Poverty and Opportunity in Women: A Breakdown of Poverty, Education, Access to Healthcare, and Entrepreneurship.
Advancing Racial Equity Resources: This list is full of articles, book and articles all compiled about anti- racism.
Racial Equity Glossary of Terms: To start speaking out against systemic racism and oppression, it is essential to learn the definition of related terms and concepts.
A guide to starting anti-racist conversations with friends and family: To all non-Black people of color — it’s time to start speaking up against the anti-Blackness in our communities.
White Allyship 101: Resources to Get to Work: The following documents may be used as tools to educate yourself, your peers, employees, committees, etc.
A Detailed List of Anti-Racism Resources: Book, movie recommendations, and more.
Ready to Take Action?
We all have a part to play in ensuring women and girls are treated equally and have equal access to opportunities, regardless of race or gender. Below you will find ways you can take action to fight against gender and racial inequity to create an equitable world that allows all women and girls to thrive.

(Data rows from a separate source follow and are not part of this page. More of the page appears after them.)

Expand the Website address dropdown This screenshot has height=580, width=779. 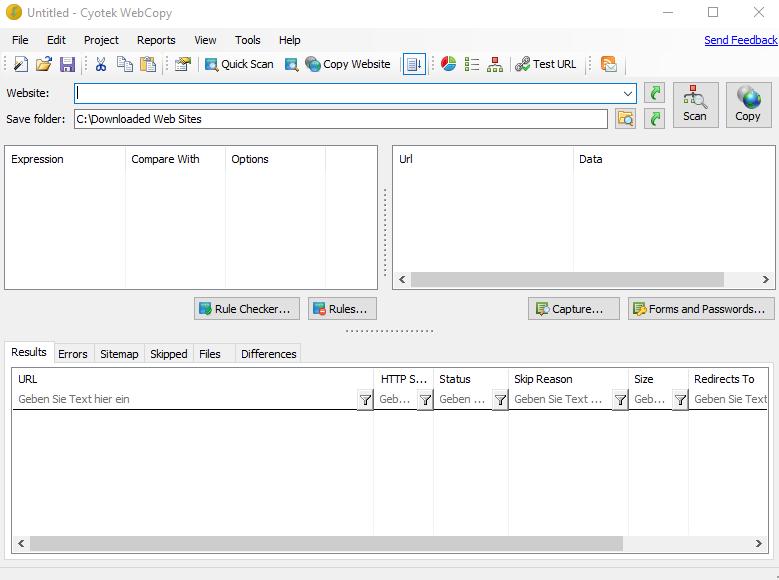click(x=628, y=93)
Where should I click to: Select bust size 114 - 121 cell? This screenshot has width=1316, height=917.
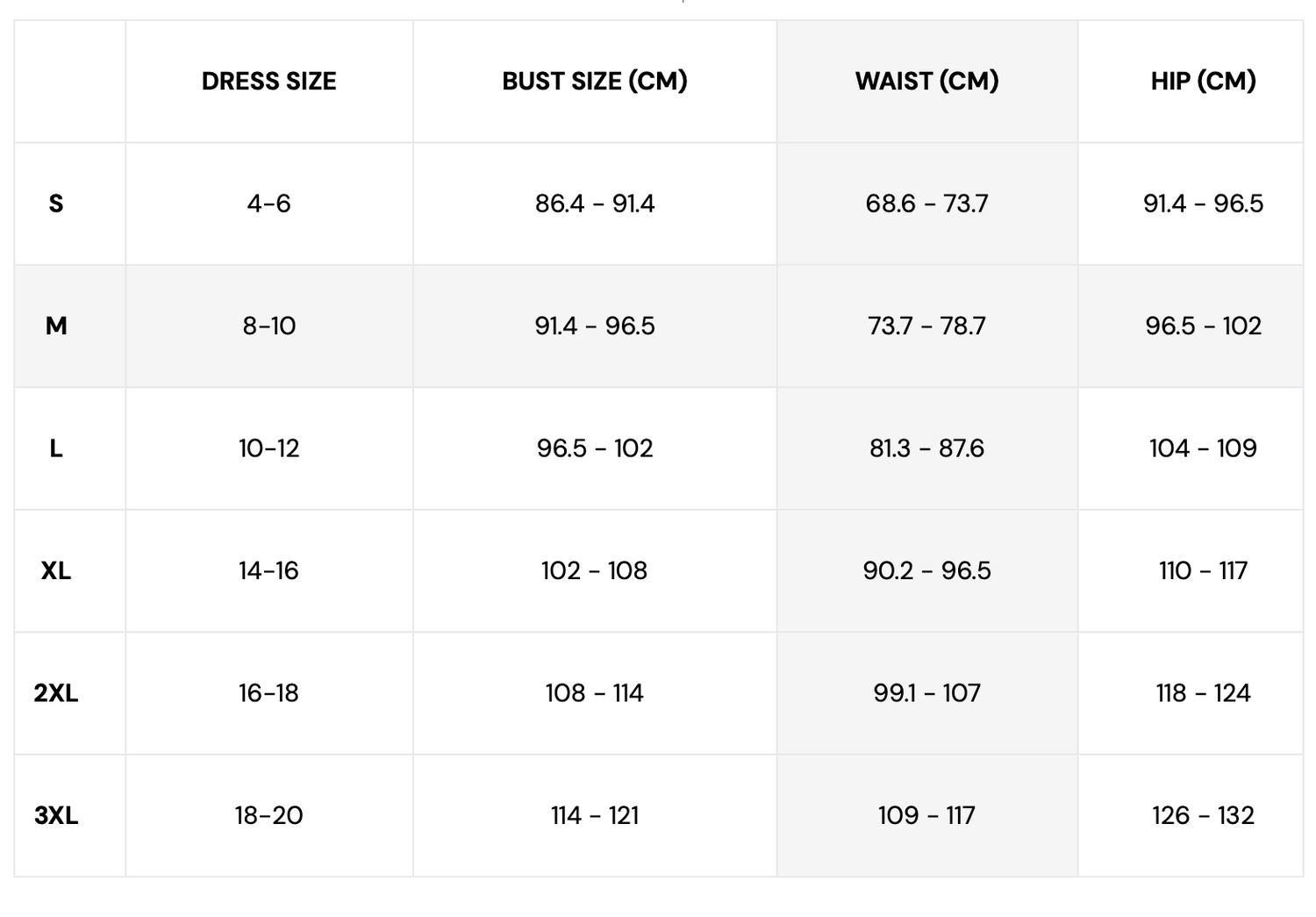click(x=594, y=816)
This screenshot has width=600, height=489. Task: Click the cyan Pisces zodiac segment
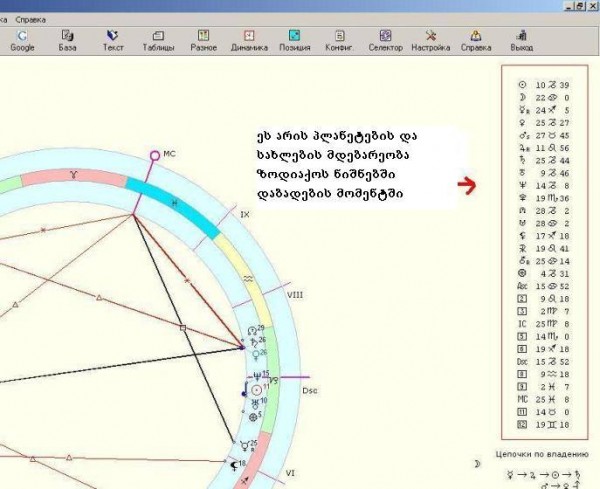pos(177,201)
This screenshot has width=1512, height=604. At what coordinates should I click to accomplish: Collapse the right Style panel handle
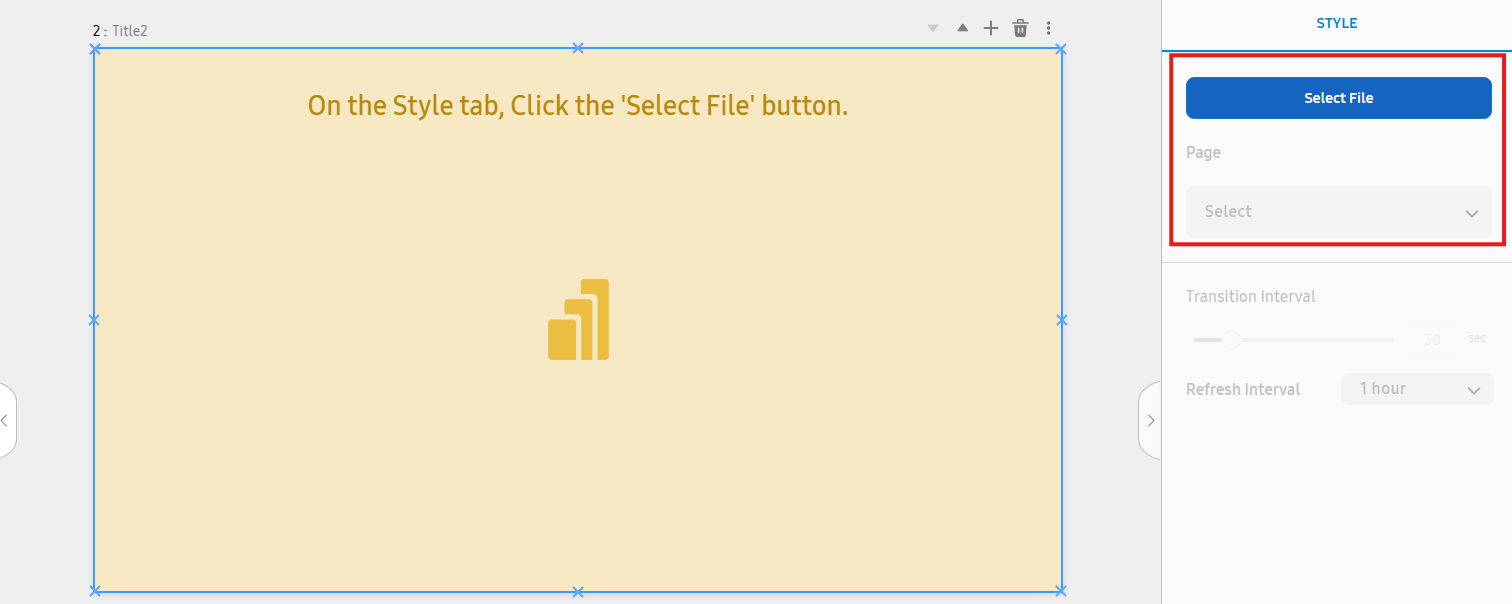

Identify and prevent unconscious bias
In order to advance gender and racial equity, we first have to look inward. We all have unconscious biases that affect our language, actions and decisions without knowing. Pay particular attention to bias related to age, disability, gender, marriage, pregnancy, race, religion, gender and sexual orientation that could possibly be forms of discrimination. Learn more about unconscious bias here.
Understand your own privilege.
One of the major steps to advancing gender and racial inequity is to understand your own privilege. Race, gender, religion, sexuality, ability-status, socio-economic status, language, citizen status and the intersections of each all can affect your privilege. Using your privilege to take action against gender and racial inequity first requires introspection, education and acknowledgement of these implications. Learn more about the different forms of privilege here.
Pay (and Demand) Equal Pay for Equal Work
The gender and racial wage gap highlight the difference in earnings between women and men. Women consistently earn less than men, and the gap is wider for women of color. It is important to support companies that pay the same salary, benefits and bonuses to employees with equivalent positions and call out organizations that do not.
Reach out to your Elected Officials
There are multiple ways to reach out to your elected officials to advocate for change and to express your concerns. Whatever your political affiliations, contact with elected representatives — local, state and federal —is a great way to take action against laws and policies that violate gender and racial equity. Learn how to reach out to elected officials here.
Be Intentional About Your Spending
Women of color are the fastest growing group of entrepreneurs in the country but receive far less in capital funding than their white counterparts. By redirecting economic resources, buyers and brands have the potential to address this wealth gap and better distribute dollars to create change. Learn about the power in your spending here.
Use Your Voice and Platforms
There is power in your voice and platforms. If you see any form of discrimination, bias, stereotyping, racism or any other oppressive actions or language, speak out against it. Whether it’s in the workplace, at school, the grocery store or online, using your voice to speak up has power. Social media is growing as a platform to speak out against injustices taking place worldwide as well. Utilize your social networking profiles to promote, share, post and acknowledge to advocate for gender and racial equity. Learn how to use your digital platform for activism here.
These resources are not exhaustive and will be updated regularly.